*Work request*: Write out exactly the lines below from the one containing "The height and" to the last, both ends kept, and nothing more; skip all pictures.

········

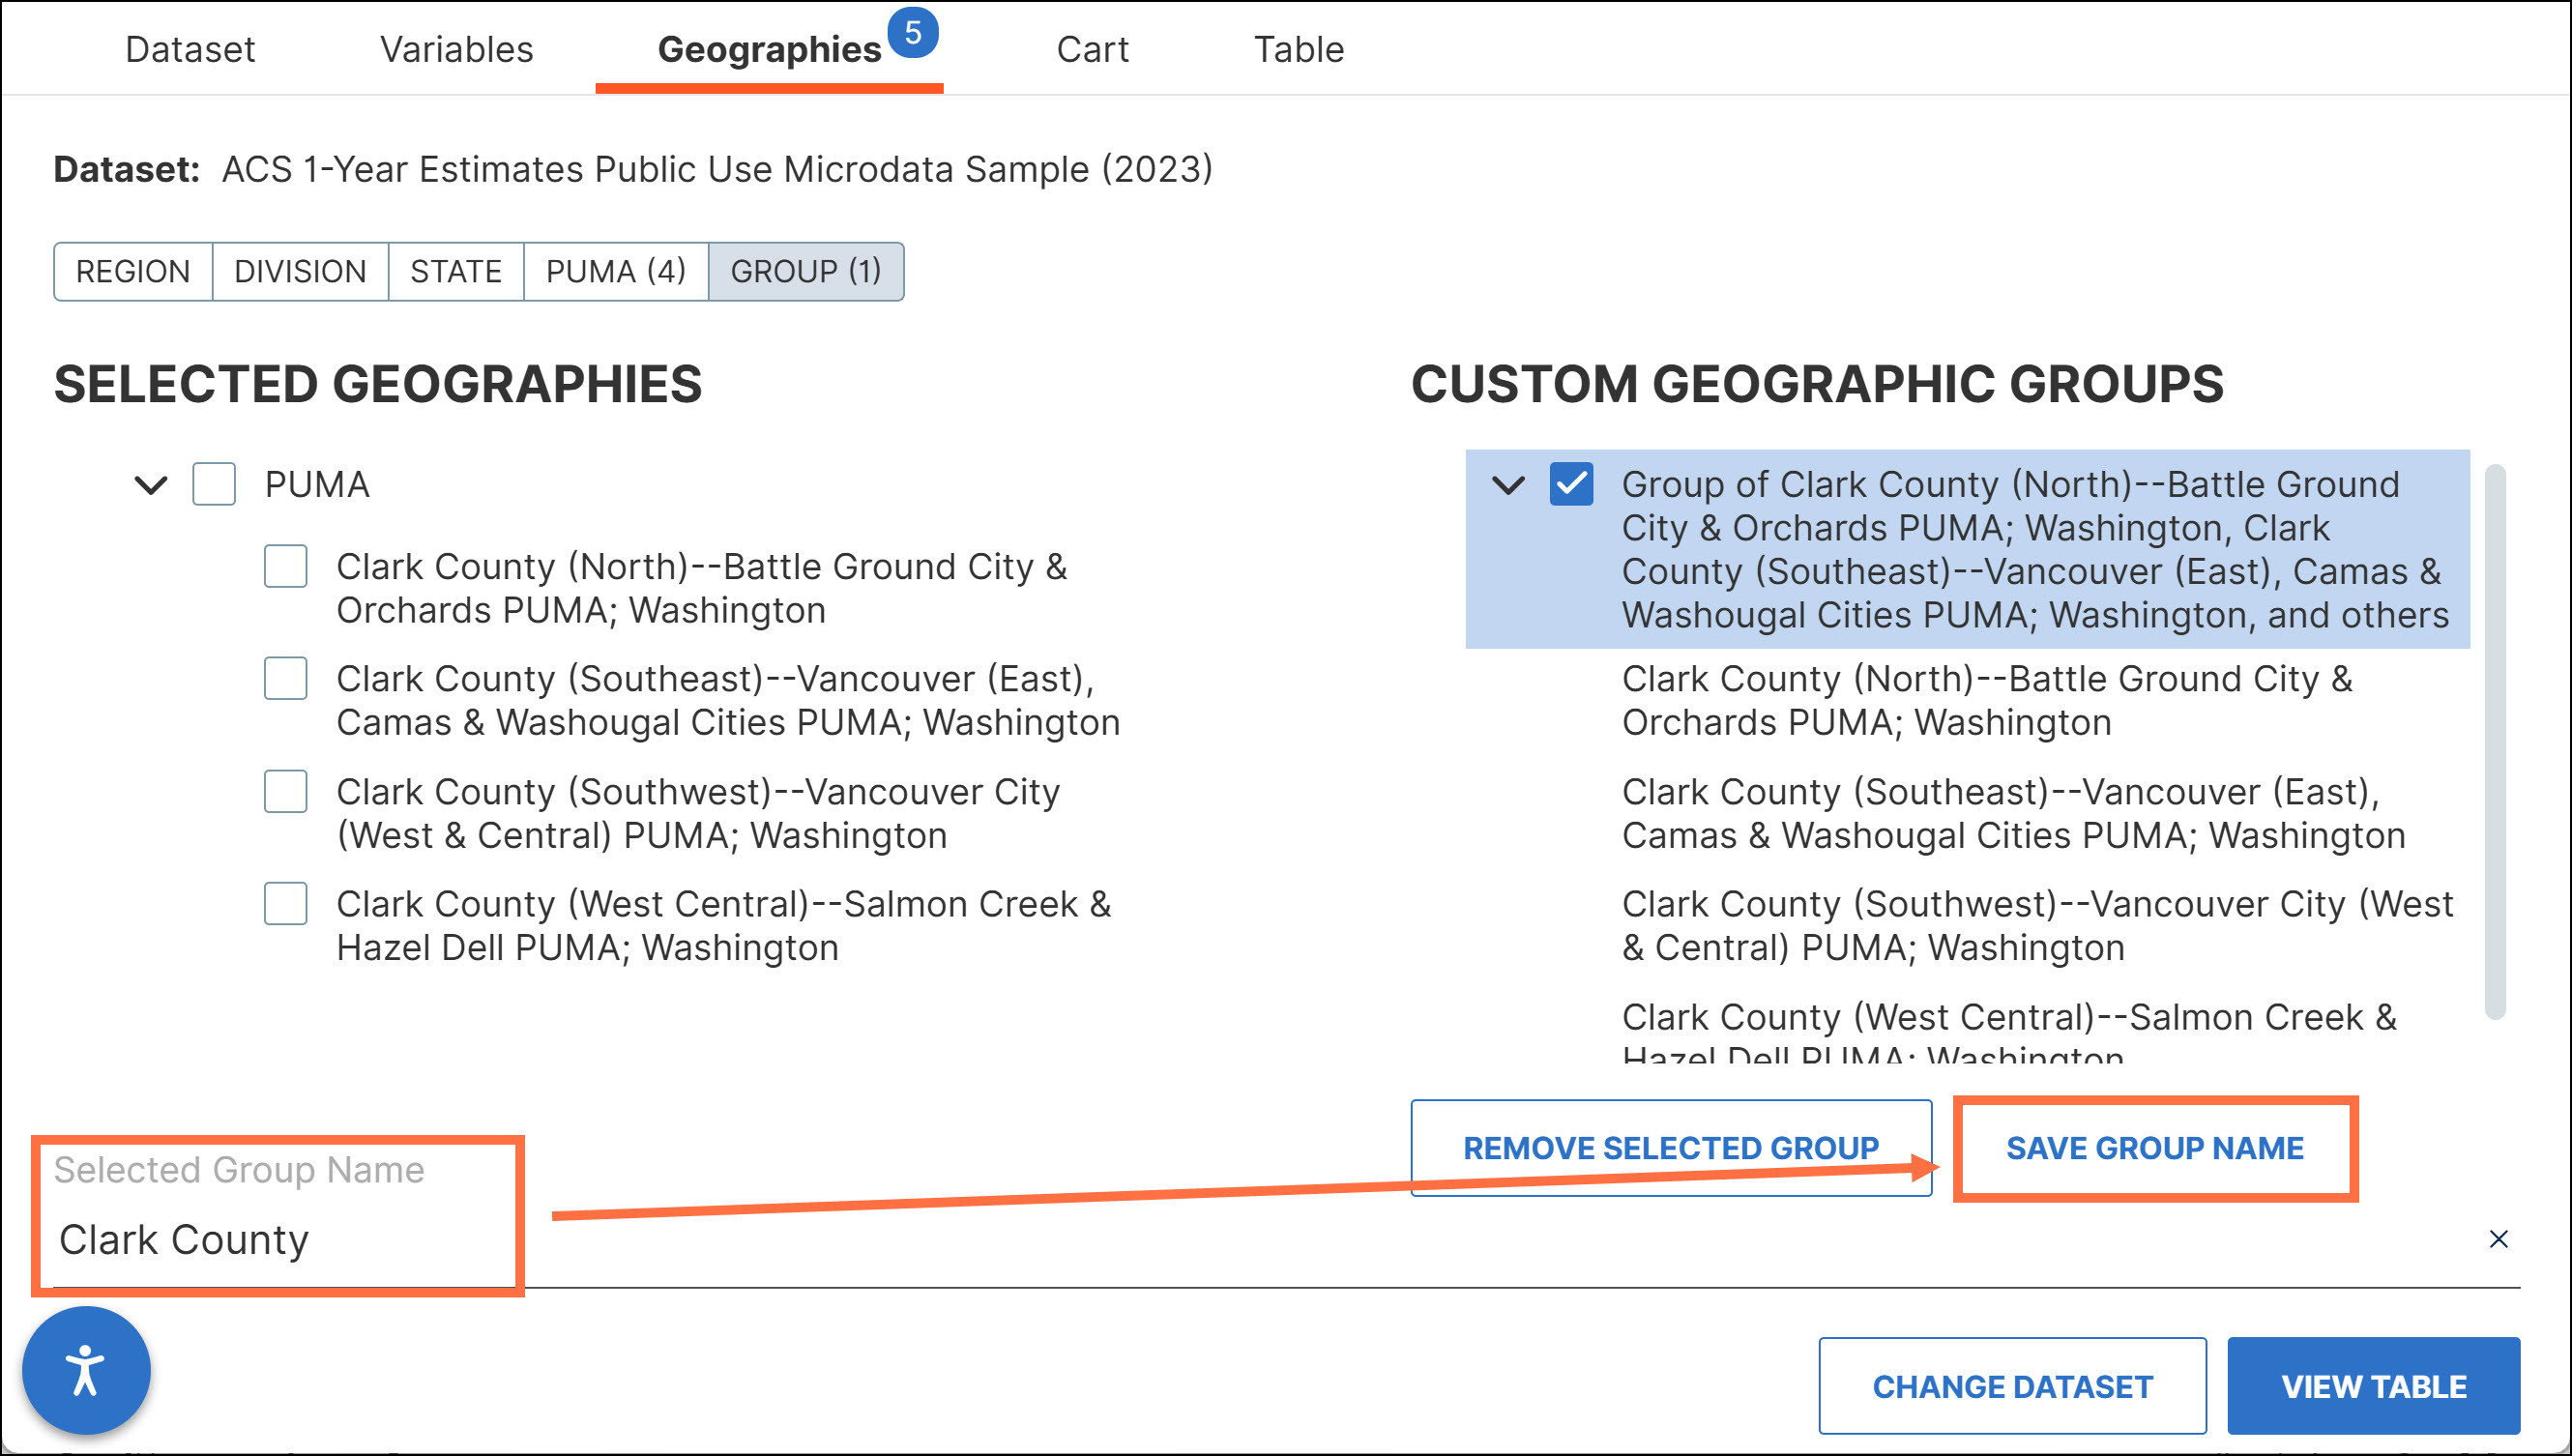Check Clark County (North) Battle Ground PUMA
Viewport: 2572px width, 1456px height.
pyautogui.click(x=286, y=567)
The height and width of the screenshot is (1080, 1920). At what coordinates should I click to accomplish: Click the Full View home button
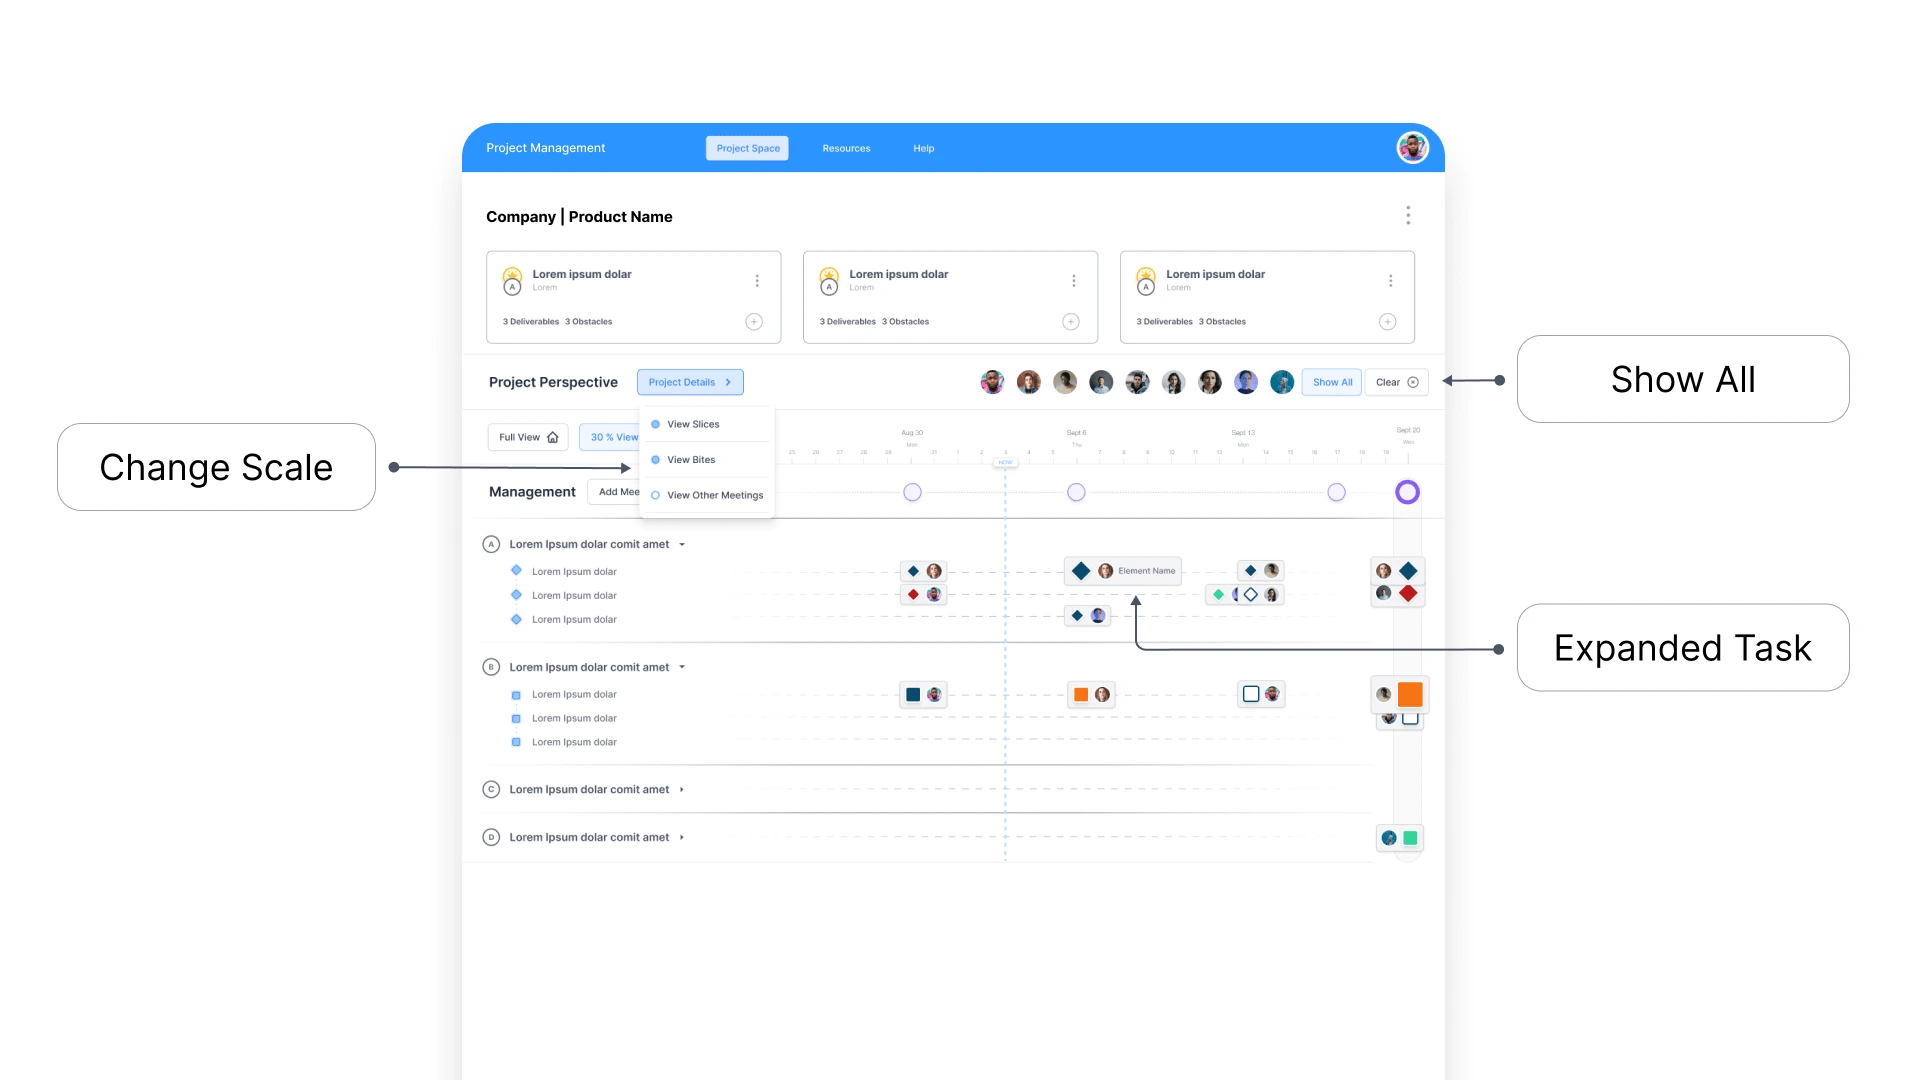click(528, 437)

········

*Result below*:
The height and width of the screenshot is (1080, 1920). At what coordinates should I click to accomplish: Click the Full View home button
click(528, 437)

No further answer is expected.